Is there a reason ALTER TYPE name ADD VALUE new_enum_value wouldn't Just Work for the first example for 99% of use cases? Seems like the only drawback highlighted for native enums is that you have to lock the whole table if you completely swap out the type of one of the columns, which... Yes, that's true, but also very rare? I guess TFA mentions removing a value from an enum, but you shouldn't do that imo - leave the data in place and ignore it at the app layer, like how you'd treat a deleted flag or similar. Or migrate it and leave the old value hanging around in the type.

  • jpmelos 3 years ago

    > Is there a reason ALTER TYPE name ADD VALUE new_enum_value wouldn't Just Work for the first example for 99% of use cases?

    I'm sorry, we don't have any examples in the article about adding values to enums, so I don't know to what you are referring here.

    > Yes, that's true, but also very rare?

    It is rare, indeed, but we just have a strong inclination towards having a clean schema, so we do prefer to clean up things that would otherwise be unused. But I understand that many people would prefer to leave them hanging there, even if they are not going to be used in any way.

jpalomaki 3 years ago

Native enums can be used in queries like strings, but with type checking:

  select * from cust where type = ’company’ -- ok
  select * from cust where type = ’c0mpany’ -- error
As mentioned, they take less space. Important if you use these columns in index and have millions of rows.
Icathian 3 years ago

Little known bug, but enums also choke dump/restore if you use them as a hash partition key.

That said, they can be really nice for all the same reasons static types are nice. Good article!

fabian2k 3 years ago

Native enums in Postgres just seem to have many more drawbacks than advantages. I never really used them, it didn't seem worth it.

I usually use C# Enums translated by EF Core now, which works perfectly fine on the C# side. The only missing part would be to give the DB the information about the enum names, so it could show those to me instead of just the raw numbers.
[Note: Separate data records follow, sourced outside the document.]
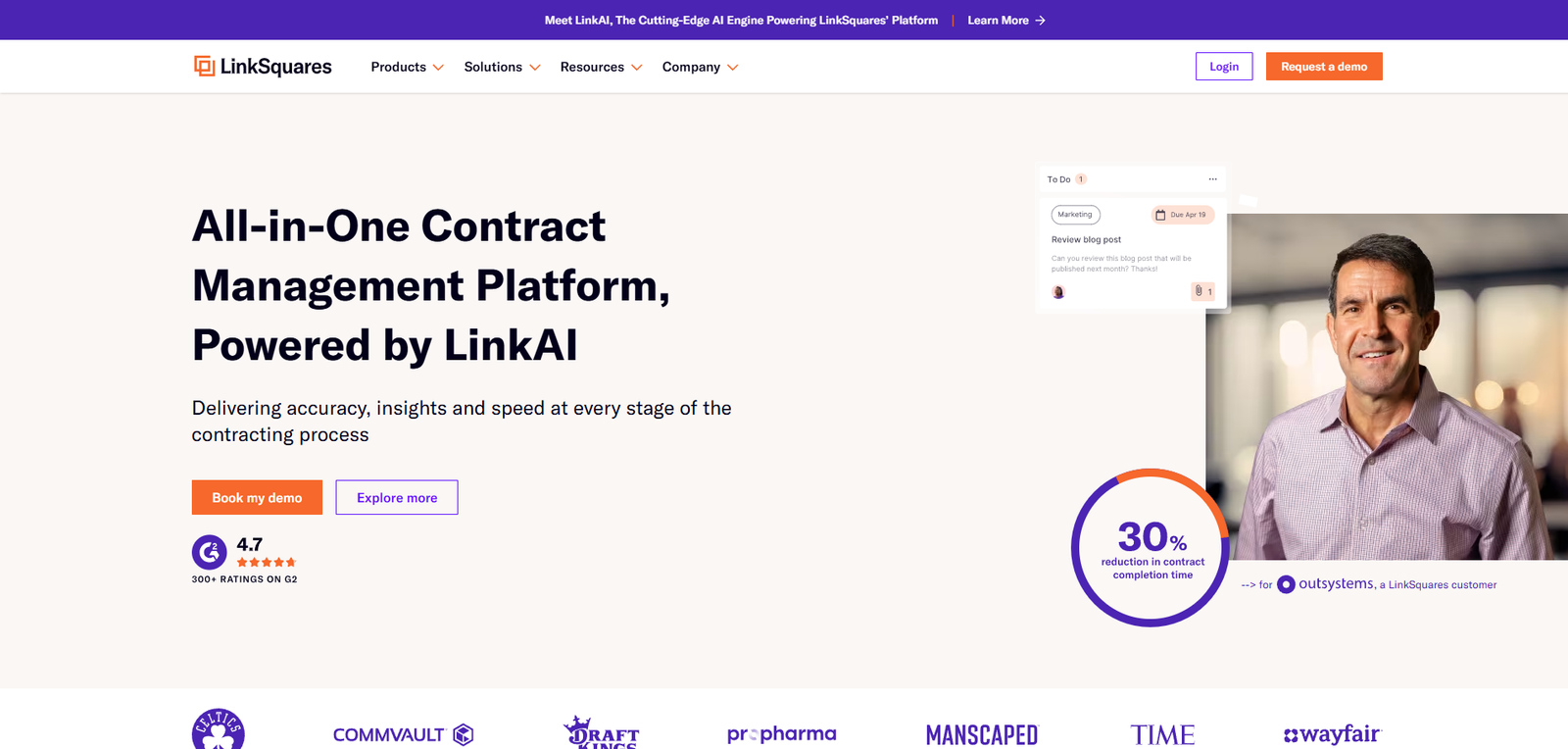Click the Commvault logo
Screen dimensions: 1568x749
(403, 734)
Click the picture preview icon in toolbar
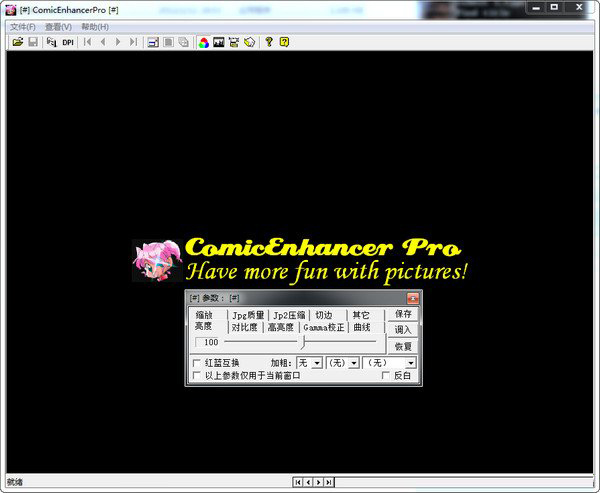 coord(218,42)
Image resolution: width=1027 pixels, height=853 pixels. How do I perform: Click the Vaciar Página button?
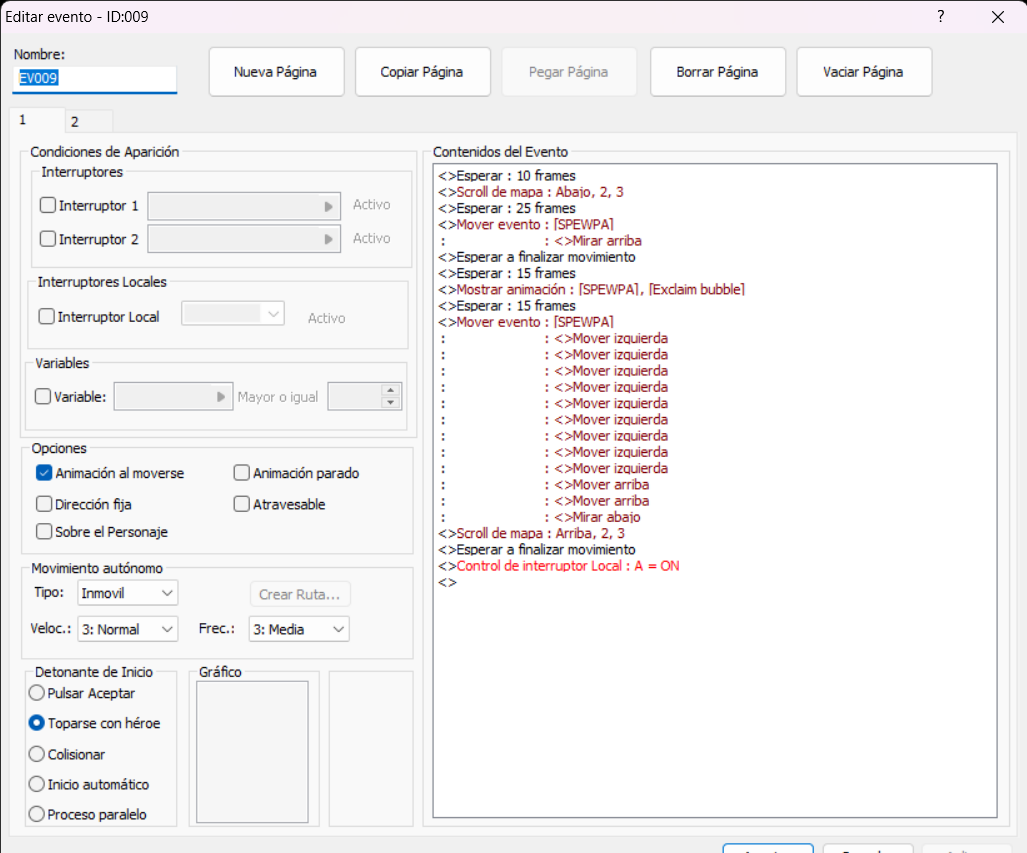pos(863,71)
But I assume there is no way to do that. Adding entire tables just doesn't seem worth it for this use case alone.

  • ComputerGuru 3 years ago

    > Adding entire tables just doesn't seem worth it for this use case alone.

    If you peek at a particular table often enough and it has a crazy enough enum to maybe justify making your life a little easier, what you can do is add a table just for debug purposes and use a view that maps the int to it, but otherwise only use the direct int:enum cast in your app/orm/etc. thereby not paying any runtime cost for foreign keys or integrity checking.

  • bob1029 3 years ago

    > Adding entire tables just doesn't seem worth it for this use case alone.

    I am going down this path. There are a lot of downstream use cases (e.g. support, reporting, etc) that can benefit from having the canonical names & human-friendly labels in the database.

    Keeping database in sync with code like this requires some discipline and manual scripting, but I think it's worth it.

  • wojcikstefanOP 3 years ago

    > I usually use C# Enums translated by EF Core now (...)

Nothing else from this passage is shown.